C'est dire, à mon avis, qu'il savait ce que c'était que la guerre des religions. Pas besoin d'une télé qui montre quotidiennement des images de corps déchiquettés pour se soucier de la violence dans le monde. C'est donc pourquoi à mon sens il n'est pas un hasard que c'est précisément au XVIIe qu'un philosophe a essayé d'inventer une "vraie religion", une véritable religion "universelle", tout en essayant de convaincre les chrétiens et les juifs que cette vraie religion est déjà présente dans la Bible, est même l'essence rationnelle de cette Bible.

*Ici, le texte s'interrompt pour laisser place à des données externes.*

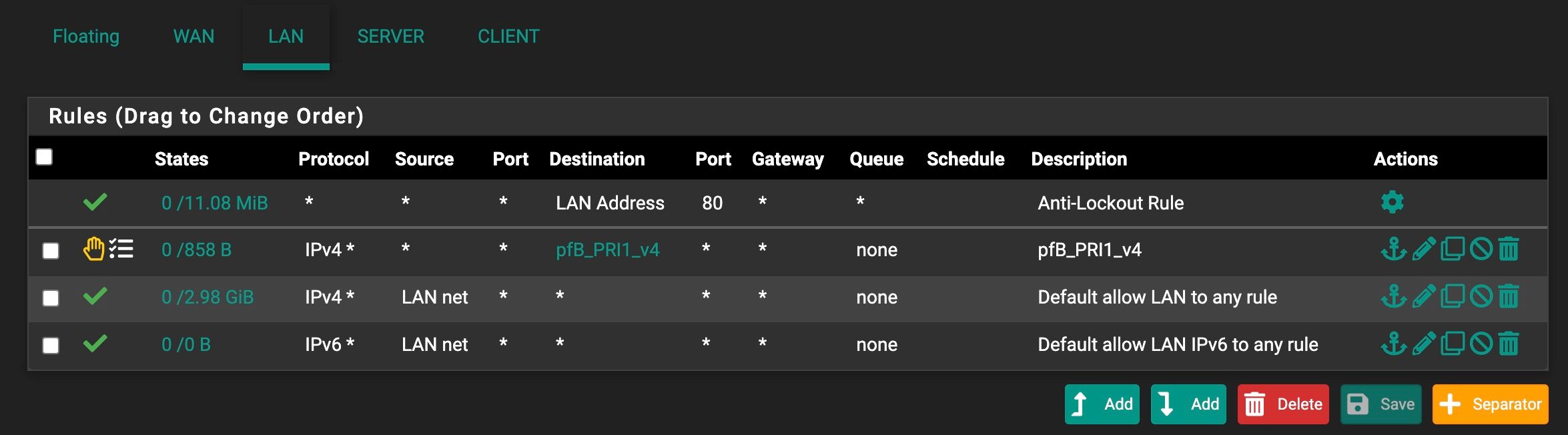Open the Floating rules tab
The width and height of the screenshot is (1568, 435).
(x=86, y=36)
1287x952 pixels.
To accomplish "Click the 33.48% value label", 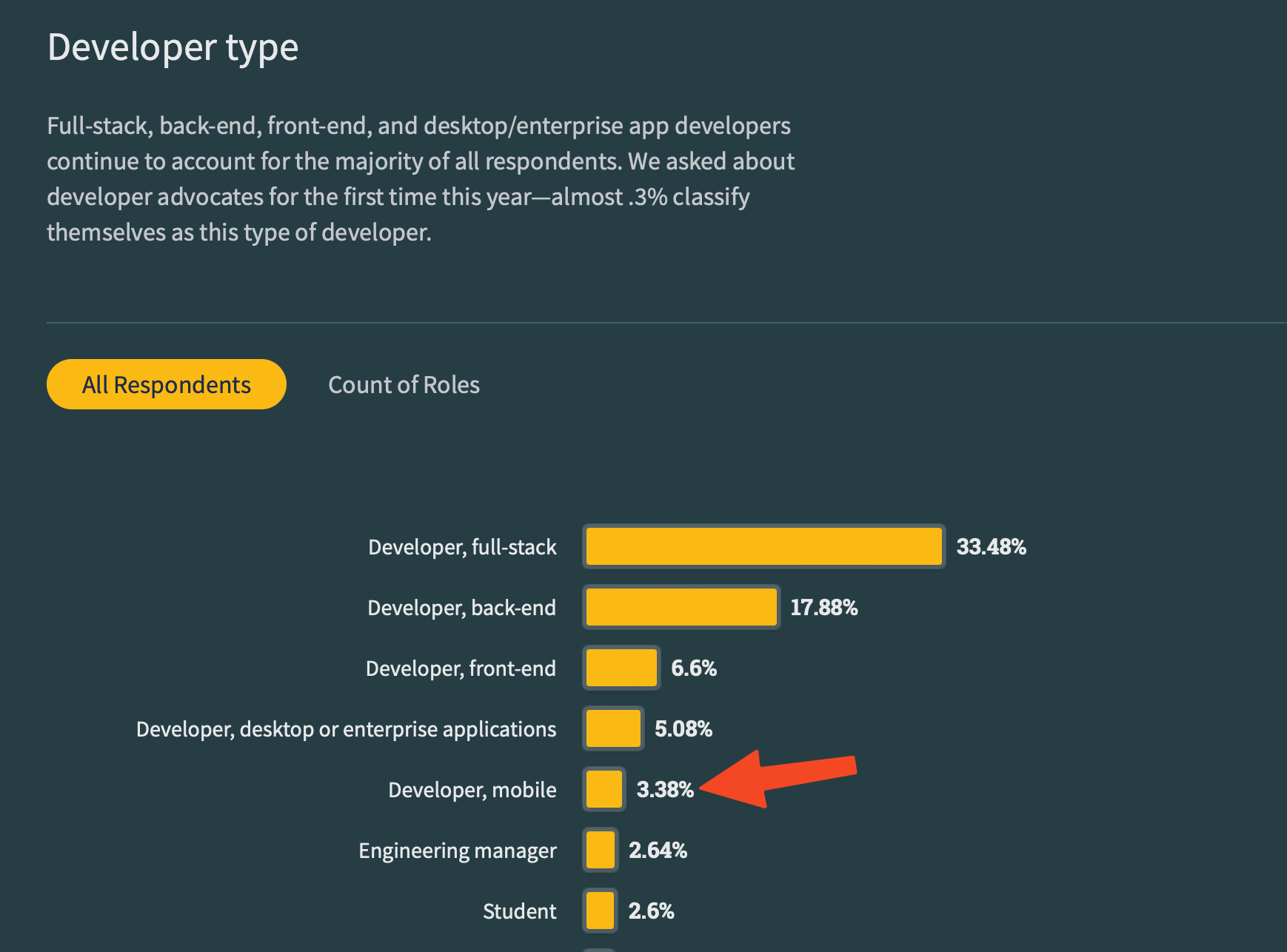I will coord(991,547).
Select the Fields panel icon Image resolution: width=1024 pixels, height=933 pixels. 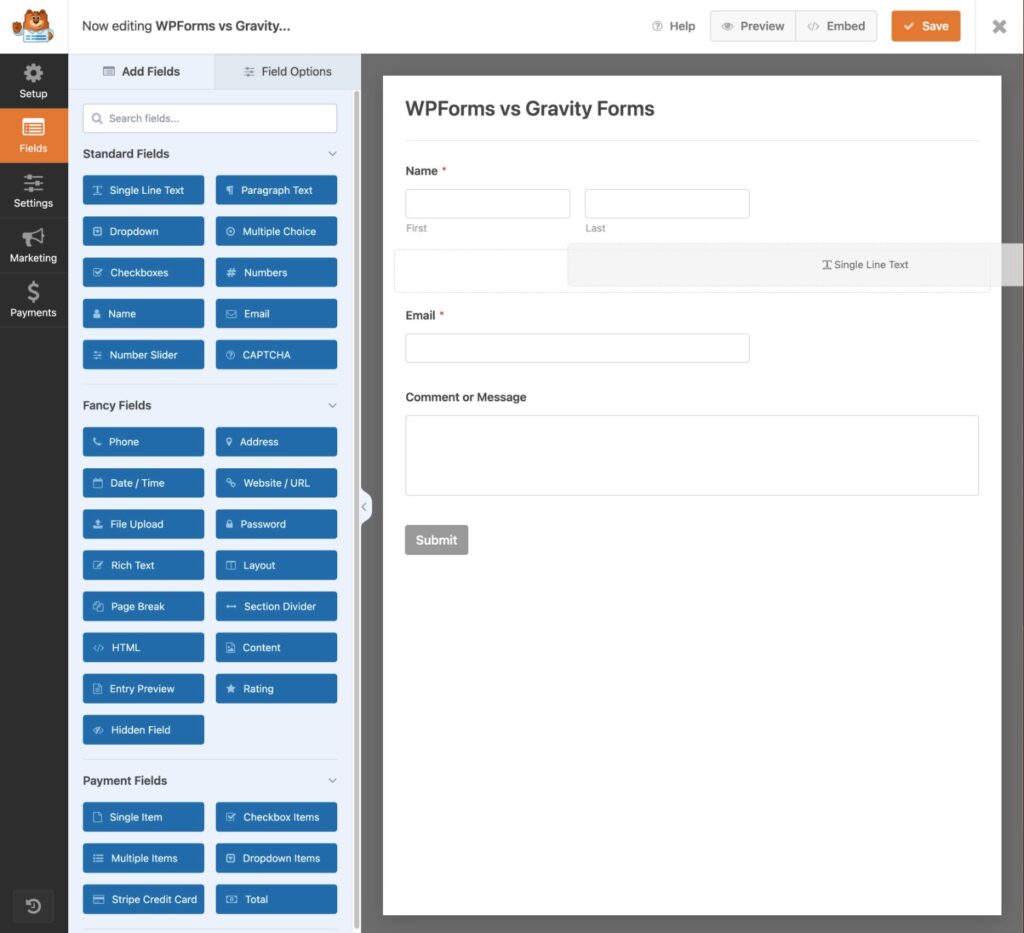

A cela s'ajoute un deuxième problème pré-philosophique: le fait que l'invention des sciences modernes rendait la conception habituelle de la liberté absurde (liberté comme absence de détermination). Si donc toutes les religions promettent la liberté, si Spinoza lui-même a senti lui-même que par moments, il était "libre", il fallait d'urgence inventer un tout nouveau concept de liberté.
Voici donc déjà deux nouveaux problèmes: comment créer un nouveau concept de Dieu qui garantit une liberté au sein même d'un monde déterminé, et qui le rend simultanément impossible de se revendiquer de la Bible pour aller tuer des villages et des régions entiers?
C'est pour résoudre ce problème que Spinoza a inventé un tout nouveau "plan" de pensée: un plan d'immanence absolue, dans lequel plus rien de transcendant ne subsistait.
Enfin, voici simplement la façon dont moi-même je combine pour l'instant une lecture de Deleuze avec une lecture de Spinoza. Si quelqu'un croit que je me trompe quelque part en ce qui concerne l'un ou l'autre ou en ce qui concerne la combinaison que j'en fais, il va de soi que cela m'intéresse.